(Supplied records)

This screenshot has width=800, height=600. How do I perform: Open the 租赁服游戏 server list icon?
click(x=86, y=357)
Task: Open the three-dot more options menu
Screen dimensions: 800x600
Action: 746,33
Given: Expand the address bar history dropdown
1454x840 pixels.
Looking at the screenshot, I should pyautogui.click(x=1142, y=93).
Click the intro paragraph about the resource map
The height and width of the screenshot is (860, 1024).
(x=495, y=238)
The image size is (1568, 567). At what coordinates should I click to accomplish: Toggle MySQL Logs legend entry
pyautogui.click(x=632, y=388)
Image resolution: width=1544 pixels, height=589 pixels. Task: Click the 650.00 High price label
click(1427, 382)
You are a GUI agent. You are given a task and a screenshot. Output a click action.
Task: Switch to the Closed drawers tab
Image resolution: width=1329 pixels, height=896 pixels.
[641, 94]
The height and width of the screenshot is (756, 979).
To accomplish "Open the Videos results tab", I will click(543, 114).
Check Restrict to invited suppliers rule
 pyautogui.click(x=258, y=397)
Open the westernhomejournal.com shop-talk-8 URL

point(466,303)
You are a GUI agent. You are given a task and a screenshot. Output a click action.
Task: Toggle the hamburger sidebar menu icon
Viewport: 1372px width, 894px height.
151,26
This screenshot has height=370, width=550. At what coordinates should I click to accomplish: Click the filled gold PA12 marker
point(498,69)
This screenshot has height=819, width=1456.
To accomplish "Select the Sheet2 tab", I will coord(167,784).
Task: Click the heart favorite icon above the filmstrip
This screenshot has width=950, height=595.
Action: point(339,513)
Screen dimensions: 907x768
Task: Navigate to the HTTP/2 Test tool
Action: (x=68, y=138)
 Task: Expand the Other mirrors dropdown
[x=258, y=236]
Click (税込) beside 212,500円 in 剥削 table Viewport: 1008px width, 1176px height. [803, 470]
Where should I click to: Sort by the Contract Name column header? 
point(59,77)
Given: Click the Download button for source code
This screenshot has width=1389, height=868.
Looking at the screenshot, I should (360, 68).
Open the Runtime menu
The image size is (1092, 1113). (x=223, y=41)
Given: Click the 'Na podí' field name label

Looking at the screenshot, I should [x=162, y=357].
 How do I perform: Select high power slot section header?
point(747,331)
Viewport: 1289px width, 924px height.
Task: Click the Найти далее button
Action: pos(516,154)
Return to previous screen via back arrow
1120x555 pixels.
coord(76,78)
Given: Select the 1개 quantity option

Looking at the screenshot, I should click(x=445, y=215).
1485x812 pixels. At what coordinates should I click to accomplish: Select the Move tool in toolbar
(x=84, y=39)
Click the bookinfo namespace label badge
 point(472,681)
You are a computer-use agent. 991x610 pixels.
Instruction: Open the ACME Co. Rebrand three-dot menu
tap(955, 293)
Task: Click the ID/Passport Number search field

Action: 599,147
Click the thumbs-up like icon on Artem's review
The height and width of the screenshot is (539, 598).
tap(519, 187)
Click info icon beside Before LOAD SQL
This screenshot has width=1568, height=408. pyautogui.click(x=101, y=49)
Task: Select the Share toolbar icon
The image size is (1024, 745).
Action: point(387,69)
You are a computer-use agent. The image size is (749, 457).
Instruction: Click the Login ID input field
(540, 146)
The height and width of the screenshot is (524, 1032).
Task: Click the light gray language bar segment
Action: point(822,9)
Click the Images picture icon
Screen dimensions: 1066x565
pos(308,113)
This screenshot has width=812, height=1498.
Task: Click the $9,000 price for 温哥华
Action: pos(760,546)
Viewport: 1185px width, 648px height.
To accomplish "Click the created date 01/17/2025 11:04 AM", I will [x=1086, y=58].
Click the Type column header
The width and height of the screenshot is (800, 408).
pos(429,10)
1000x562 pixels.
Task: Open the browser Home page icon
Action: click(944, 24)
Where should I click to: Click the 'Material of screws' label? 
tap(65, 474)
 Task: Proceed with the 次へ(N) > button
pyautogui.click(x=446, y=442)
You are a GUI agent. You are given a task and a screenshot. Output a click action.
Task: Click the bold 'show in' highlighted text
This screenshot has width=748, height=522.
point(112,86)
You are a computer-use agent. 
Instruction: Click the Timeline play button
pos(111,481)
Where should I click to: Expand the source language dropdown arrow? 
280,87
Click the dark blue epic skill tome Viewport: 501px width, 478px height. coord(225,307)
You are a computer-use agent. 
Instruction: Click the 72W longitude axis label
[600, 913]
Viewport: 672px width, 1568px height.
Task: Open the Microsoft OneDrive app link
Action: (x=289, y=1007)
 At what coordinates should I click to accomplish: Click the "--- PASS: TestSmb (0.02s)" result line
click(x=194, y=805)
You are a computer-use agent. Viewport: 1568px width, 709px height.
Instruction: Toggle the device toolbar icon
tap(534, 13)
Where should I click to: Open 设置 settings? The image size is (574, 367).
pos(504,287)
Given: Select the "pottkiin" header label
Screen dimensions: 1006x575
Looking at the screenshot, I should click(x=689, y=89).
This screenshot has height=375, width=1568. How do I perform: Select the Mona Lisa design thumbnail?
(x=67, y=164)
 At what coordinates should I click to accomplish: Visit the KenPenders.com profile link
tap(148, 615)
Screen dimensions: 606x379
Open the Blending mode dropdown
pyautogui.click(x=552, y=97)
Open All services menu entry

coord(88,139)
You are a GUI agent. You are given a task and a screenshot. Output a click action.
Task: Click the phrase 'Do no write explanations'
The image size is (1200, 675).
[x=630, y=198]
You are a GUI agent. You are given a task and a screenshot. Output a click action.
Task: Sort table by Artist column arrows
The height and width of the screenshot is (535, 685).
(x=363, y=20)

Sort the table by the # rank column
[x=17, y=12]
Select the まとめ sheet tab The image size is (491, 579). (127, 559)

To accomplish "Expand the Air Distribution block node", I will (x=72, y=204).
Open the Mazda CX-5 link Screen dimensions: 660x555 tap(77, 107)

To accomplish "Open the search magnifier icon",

(End Supplied records)

Work item
Exactly reproduce the material above.

Answer for this exercise
This screenshot has width=800, height=600. How do I perform: Open the 租赁服游戏 server list icon?
click(x=86, y=357)
Task: Open the three-dot more options menu
Screen dimensions: 800x600
Action: 746,33
Given: Expand the address bar history dropdown
1454x840 pixels.
Looking at the screenshot, I should pyautogui.click(x=1142, y=93).
Click the intro paragraph about the resource map
The height and width of the screenshot is (860, 1024).
(x=495, y=238)
The image size is (1568, 567). At what coordinates should I click to accomplish: Toggle MySQL Logs legend entry
pyautogui.click(x=632, y=388)
Image resolution: width=1544 pixels, height=589 pixels. Task: Click the 650.00 High price label
click(1427, 382)
You are a GUI agent. You are given a task and a screenshot. Output a click action.
Task: Switch to the Closed drawers tab
Image resolution: width=1329 pixels, height=896 pixels.
[641, 94]
The height and width of the screenshot is (756, 979).
To accomplish "Open the Videos results tab", I will click(543, 114).
Check Restrict to invited suppliers rule
 pyautogui.click(x=258, y=397)
Open the westernhomejournal.com shop-talk-8 URL

point(466,303)
You are a GUI agent. You are given a task and a screenshot. Output a click action.
Task: Toggle the hamburger sidebar menu icon
Viewport: 1372px width, 894px height.
151,26
This screenshot has height=370, width=550. At what coordinates should I click to accomplish: Click the filled gold PA12 marker
point(498,69)
This screenshot has height=819, width=1456.
To accomplish "Select the Sheet2 tab", I will coord(167,784).
Task: Click the heart favorite icon above the filmstrip
This screenshot has width=950, height=595.
Action: point(339,513)
Screen dimensions: 907x768
Task: Navigate to the HTTP/2 Test tool
Action: (x=68, y=138)
 Task: Expand the Other mirrors dropdown
[x=258, y=236]
Click (税込) beside 212,500円 in 剥削 table Viewport: 1008px width, 1176px height. [803, 470]
Where should I click to: Sort by the Contract Name column header? 
point(59,77)
Given: Click the Download button for source code
This screenshot has width=1389, height=868.
Looking at the screenshot, I should (360, 68).
Open the Runtime menu
The image size is (1092, 1113). (x=223, y=41)
Given: Click the 'Na podí' field name label

Looking at the screenshot, I should [x=162, y=357].
 How do I perform: Select high power slot section header?
point(747,331)
Viewport: 1289px width, 924px height.
Task: Click the Найти далее button
Action: pos(516,154)
Return to previous screen via back arrow
1120x555 pixels.
coord(76,78)
Given: Select the 1개 quantity option

Looking at the screenshot, I should click(x=445, y=215).
1485x812 pixels. At what coordinates should I click to accomplish: Select the Move tool in toolbar
(x=84, y=39)
Click the bookinfo namespace label badge
 point(472,681)
You are a computer-use agent. 991x610 pixels.
Instruction: Open the ACME Co. Rebrand three-dot menu
tap(955, 293)
Task: Click the ID/Passport Number search field

Action: 599,147
Click the thumbs-up like icon on Artem's review
The height and width of the screenshot is (539, 598).
tap(519, 187)
Click info icon beside Before LOAD SQL
This screenshot has width=1568, height=408. pyautogui.click(x=101, y=49)
Task: Select the Share toolbar icon
The image size is (1024, 745).
Action: point(387,69)
You are a computer-use agent. The image size is (749, 457).
Instruction: Click the Login ID input field
(540, 146)
The height and width of the screenshot is (524, 1032).
Task: Click the light gray language bar segment
Action: point(822,9)
Click the Images picture icon
Screen dimensions: 1066x565
pos(308,113)
This screenshot has width=812, height=1498.
Task: Click the $9,000 price for 温哥华
Action: pos(760,546)
Viewport: 1185px width, 648px height.
To accomplish "Click the created date 01/17/2025 11:04 AM", I will [x=1086, y=58].
Click the Type column header
The width and height of the screenshot is (800, 408).
pos(429,10)
1000x562 pixels.
Task: Open the browser Home page icon
Action: click(944, 24)
Where should I click to: Click the 'Material of screws' label? 
tap(65, 474)
 Task: Proceed with the 次へ(N) > button
pyautogui.click(x=446, y=442)
You are a GUI agent. You are given a task and a screenshot. Output a click action.
Task: Click the bold 'show in' highlighted text
This screenshot has width=748, height=522.
point(112,86)
You are a computer-use agent. 
Instruction: Click the Timeline play button
pos(111,481)
Where should I click to: Expand the source language dropdown arrow? 
280,87
Click the dark blue epic skill tome Viewport: 501px width, 478px height. coord(225,307)
You are a computer-use agent. 
Instruction: Click the 72W longitude axis label
[600, 913]
Viewport: 672px width, 1568px height.
Task: Open the Microsoft OneDrive app link
Action: (x=289, y=1007)
 At what coordinates should I click to accomplish: Click the "--- PASS: TestSmb (0.02s)" result line
click(x=194, y=805)
You are a computer-use agent. Viewport: 1568px width, 709px height.
Instruction: Toggle the device toolbar icon
tap(534, 13)
Where should I click to: Open 设置 settings? The image size is (574, 367).
pos(504,287)
Given: Select the "pottkiin" header label
Screen dimensions: 1006x575
Looking at the screenshot, I should click(x=689, y=89).
This screenshot has height=375, width=1568. How do I perform: Select the Mona Lisa design thumbnail?
(x=67, y=164)
 At what coordinates should I click to accomplish: Visit the KenPenders.com profile link
tap(148, 615)
Screen dimensions: 606x379
Open the Blending mode dropdown
pyautogui.click(x=552, y=97)
Open All services menu entry

coord(88,139)
You are a GUI agent. You are given a task and a screenshot. Output a click action.
Task: Click the phrase 'Do no write explanations'
The image size is (1200, 675).
[x=630, y=198]
You are a GUI agent. You are given a task and a screenshot. Output a click action.
Task: Sort table by Artist column arrows
The height and width of the screenshot is (535, 685).
(x=363, y=20)

Sort the table by the # rank column
[x=17, y=12]
Select the まとめ sheet tab The image size is (491, 579). (127, 559)

To accomplish "Expand the Air Distribution block node", I will (x=72, y=204).
Open the Mazda CX-5 link Screen dimensions: 660x555 tap(77, 107)

To accomplish "Open the search magnifier icon",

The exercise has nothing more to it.